Tecovirimat—also known as TPOXX—an antiviral drug approved by the Food and Drug Administration four years ago for the treatment of smallpox, has quickly become one of the most important tools in treating monkeypox infections. The disease, which causes deeply painful blisters in addition to flu-like symptoms, is the same genus as smallpox, which has prompted physicians to prescribe it as an off-label treatment for severe cases.
But TPOXX was only approved to treat smallpox infections under animal studies rather than human trials, which are impossible to conduct, given its global extinction four decades ago.
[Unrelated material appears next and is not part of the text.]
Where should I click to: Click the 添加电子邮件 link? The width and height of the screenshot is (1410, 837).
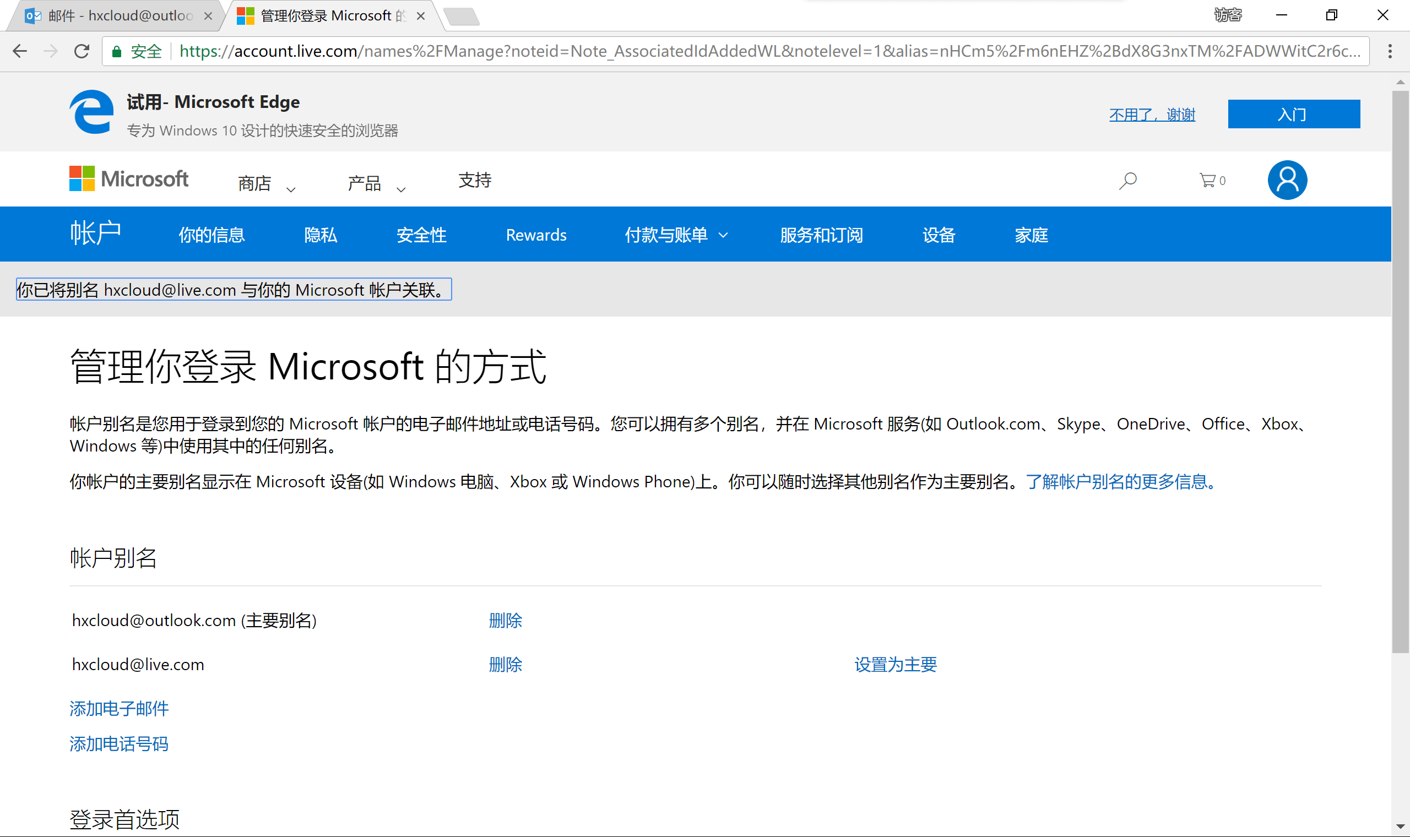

Without human trials for monkeypox, TPOXX’s use must be conducted only by doctors who are part of a hospital’s internal review board, each of whom is required to fill out dozens of pages of paperwork in order to secure TPOXX for their patients. With some cities seeing scores of new cases on a daily basis, doctors are facing an increasingly unmanageable patient backlog.
“Only certain individuals are allowed to do consent… that limits it to a small number of individuals,” said Dr. Timothy Brewer, a professor of epidemiology at UCLA’s Fielding School of Public Health and of Medicine. “At UCLA, we’re trying to expand the number of people who have that authority, and I’m sure other institutions are as well, but that clearly is the limiting factor.”